L’épidémie de choléra de 1832
L'île de Grâce est concédée au gouverneur Charles Huault de Montmagny, en 1646. L'usage transforme le nom d'île de Grâce en celui de la Grosse-Île. En 1832, l'île est déserte et on la transforme en station de quarantaine pour les immigrants afin d'éviter la propagation des maladies infectieuses et plus particulièrement du choléra. Lors de sa première année d’activité, 51 746 immigrants d'Irlande et d'Angleterre y sont examinés sur un total de 61 800 accueillis au Canada. Malgré ces efforts, une épidémie de choléra se propage en 1833-1834 à Québec et à Montréal, faisant respectivement 3 800 et 1 900 victimes.
L’épidémie de typhus de 1847
À partir du printemps 1847, dans la foulée de la Grande Famine qui sévit en Irlande, l’Amérique du Nord doit faire face à l’arrivée de plusieurs milliers d’immigrants irlandais, souvent mal en point, souffrant de malnutrition et atteints du typhus, la « fièvre des navires » Les immigrants irlandais embarquent dans des navires insalubres et leurs conditions sont inhumaines. En 1847, ce sont 441 navire qui transportent les immigrants au Canada à destination du port de Québec. La traversée dure de 6 à 9 semaines. Plus de 5 000 passagers sont morts pendant la traversée. Dans la station de quarantaine de l'île, le docteur George M. Douglas et son équipe retirent quelque 2 200 cadavres des bateaux, examinent 90 150 immigrants et inhument au moins 5 424 corps cette même année. Rapidement, les installations ne suffisent plus et une douzaine de nouveaux grands bâtiments sont érigés dans l’est de l’île afin de recevoir les patients atteints du typhus. On envoie aussi des bateaux à Pointe-Saint-Charles, à Montréal, où 6 000 immigrants irlandais décèdent et sont enterrés. Malgré toutes les précautions, le typhus se propage à Québec et à Montréal et des médecins, des employés, des marins, des prêtres et des religieuses meurent en service.
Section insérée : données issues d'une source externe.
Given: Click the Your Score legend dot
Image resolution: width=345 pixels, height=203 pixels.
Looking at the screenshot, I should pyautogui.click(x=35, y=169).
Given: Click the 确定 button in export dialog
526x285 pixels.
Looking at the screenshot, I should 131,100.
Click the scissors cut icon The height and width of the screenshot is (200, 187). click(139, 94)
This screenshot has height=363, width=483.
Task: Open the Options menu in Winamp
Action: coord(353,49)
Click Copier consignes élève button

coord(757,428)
D’autres villes et ports canadiens sont également atteints par l’épidémie, notamment Toronto , Kingston et Saint John. En tout et pour tout, le typhus aura fait 20 000 victimes au Canada en 1847.
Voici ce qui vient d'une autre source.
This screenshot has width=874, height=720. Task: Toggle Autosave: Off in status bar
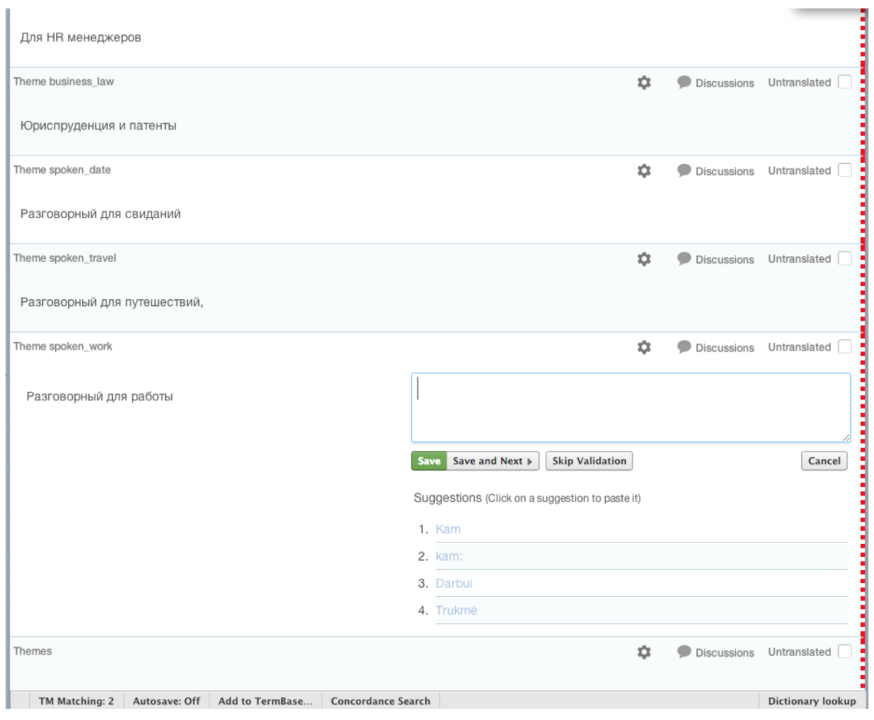pyautogui.click(x=166, y=701)
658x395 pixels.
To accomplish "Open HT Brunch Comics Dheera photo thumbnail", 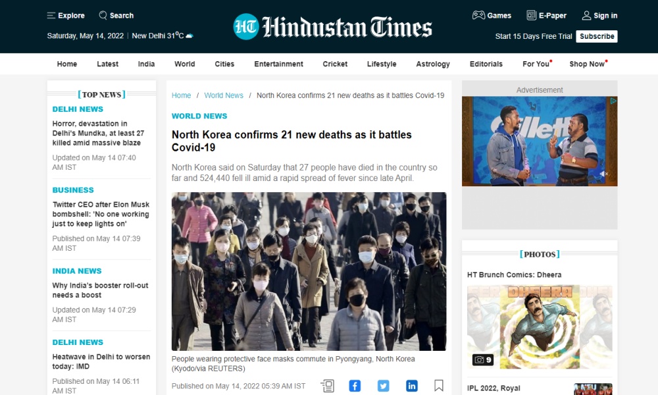I will point(540,327).

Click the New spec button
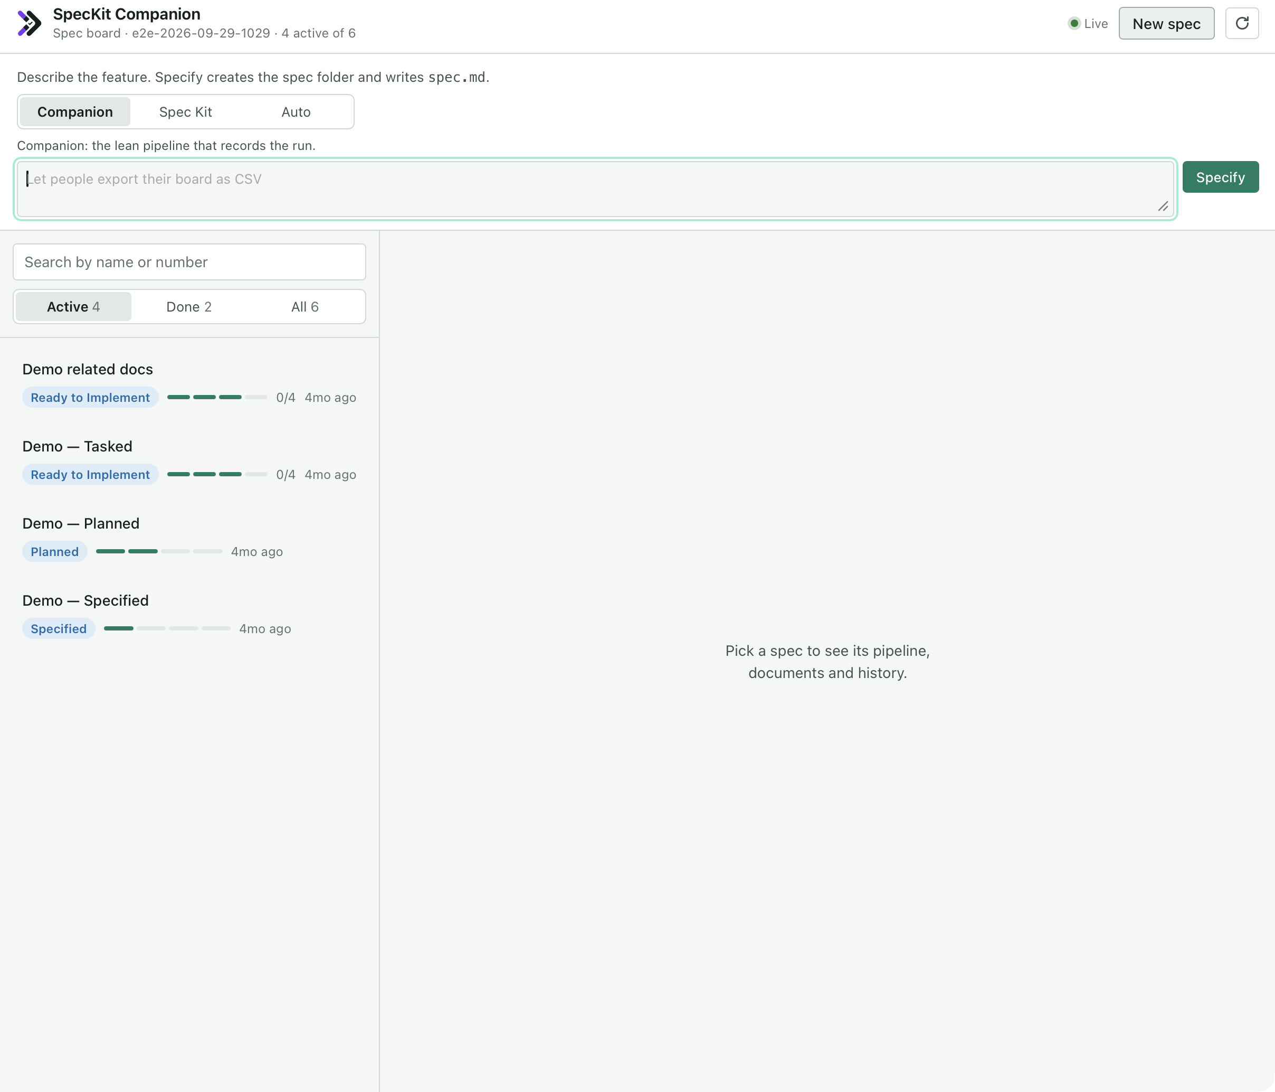tap(1166, 23)
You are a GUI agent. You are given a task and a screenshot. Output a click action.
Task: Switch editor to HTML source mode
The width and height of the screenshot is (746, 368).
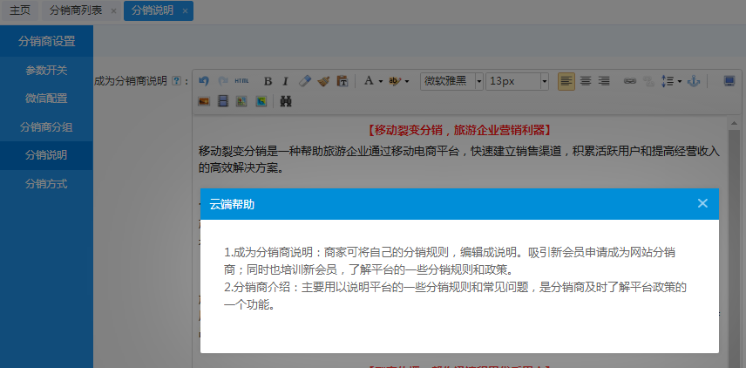(x=241, y=81)
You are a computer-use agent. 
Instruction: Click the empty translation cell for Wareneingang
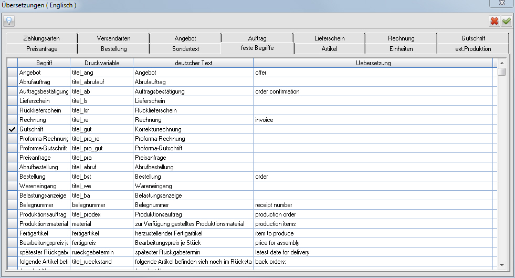pos(373,186)
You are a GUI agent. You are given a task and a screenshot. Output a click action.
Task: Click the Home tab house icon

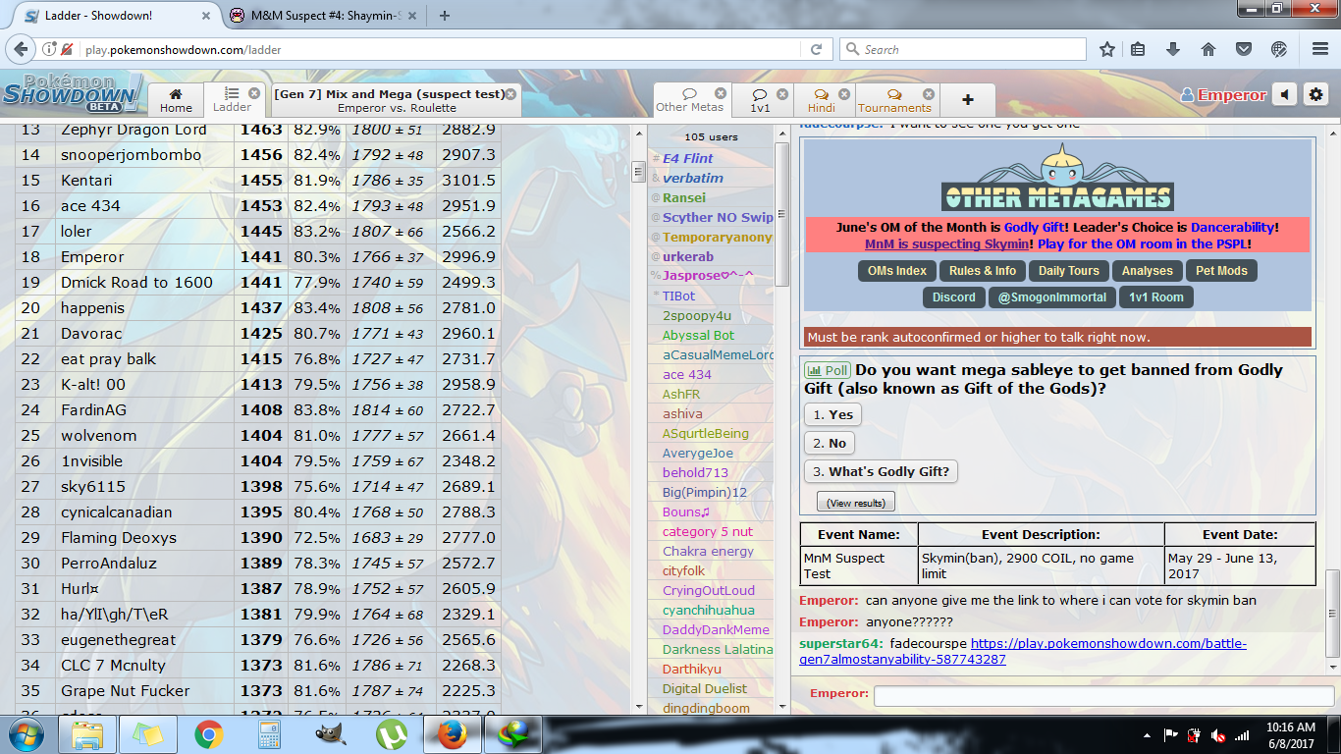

Recherche, transformation et amélioration des installations
En 1869, le Canada adopte l’Acte d’immigration qui réglemente le nombre de passagers pouvant monter à bord d’un navire et insiste sur leur sécurité au cours du voyage en mer et à leur arrivée au pays (voir Politique d’immigration canadienne). Le Canada établit également un service de quarantaine de plus en plus fiable et moderne.
À la Grosse-Île, le docteur Frederick Montizambert, directeur médical de 1869 à 1899, joue un rôle majeur dans la transformation de l’île et la modernisation des installations. Son objectif est de séparer les immigrants malades des voyageurs en santé ou en observation et de traiter les malades dans des installations différentes. Le centre de l’île (appelé le village) est réservé au personnel. On construit un hôpital moderne et spécialisé dans les maladies infectieuses (1881) dans l’est de l’île et on aménage un bâtiment de désinfection (1892) à proximité du quai ouest afin de désinfecter les passagers et leurs effets personnels dès leur arrivée. On construit également des hôtels de première, deuxième et troisième classe au début du 20e siècle afin d’accueillir les passagers en bonne santé, mais devant néanmoins se soumettre à la quarantaine.
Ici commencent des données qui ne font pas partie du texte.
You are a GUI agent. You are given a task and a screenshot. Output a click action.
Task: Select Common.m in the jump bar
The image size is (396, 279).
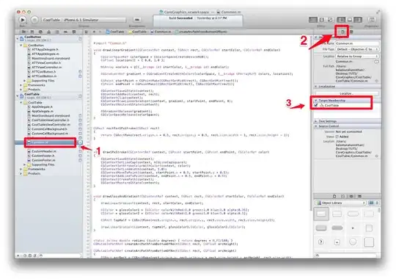click(161, 32)
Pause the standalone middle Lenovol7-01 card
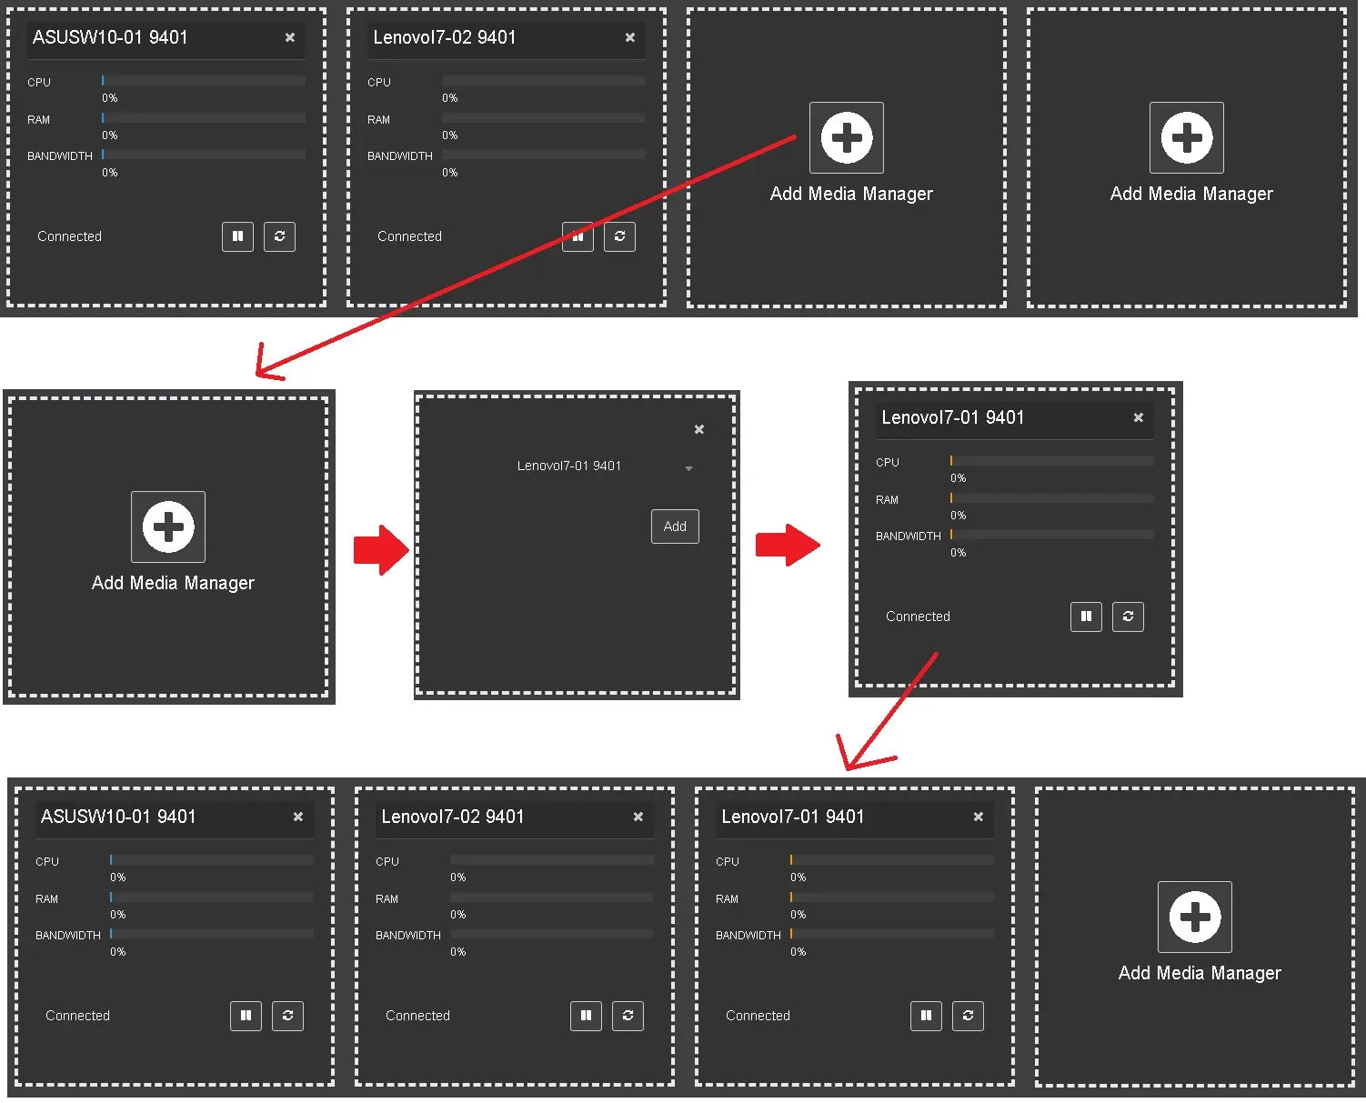The width and height of the screenshot is (1366, 1103). tap(1086, 617)
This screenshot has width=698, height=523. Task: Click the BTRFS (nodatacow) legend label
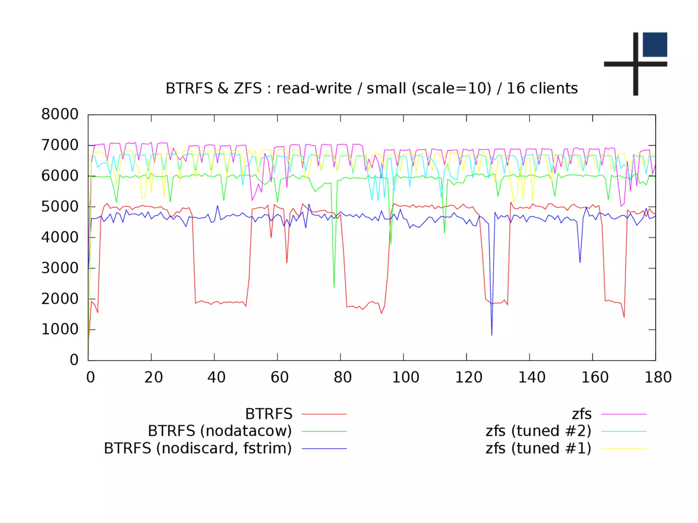coord(220,431)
Après plus de 100 ans d'activité, la station de quarantaine ferme ses portes en 1937. À partir de la Deuxième Guerre mondiale, la Grosse-Île est le site de recherches bactériologiques secrètes et demeure longtemps interdite au public. De 1957 à 1984, elle redevient un lieu de quarantaine, mais pour les animaux exportés au Canada.
Commémoration et mise en valeur
En 1974, la Grosse-Île est reconnue comme un lieu d’importance historique nationale. Le cimetière des Irlandais, le lazaret (1847), un monument érigé à la mémoire des médecins de la station (1853) ainsi que la croix celtique (érigée en 1909 par l’ancien Ordre des Hiberniens) rappellent l'histoire tragique de l'île.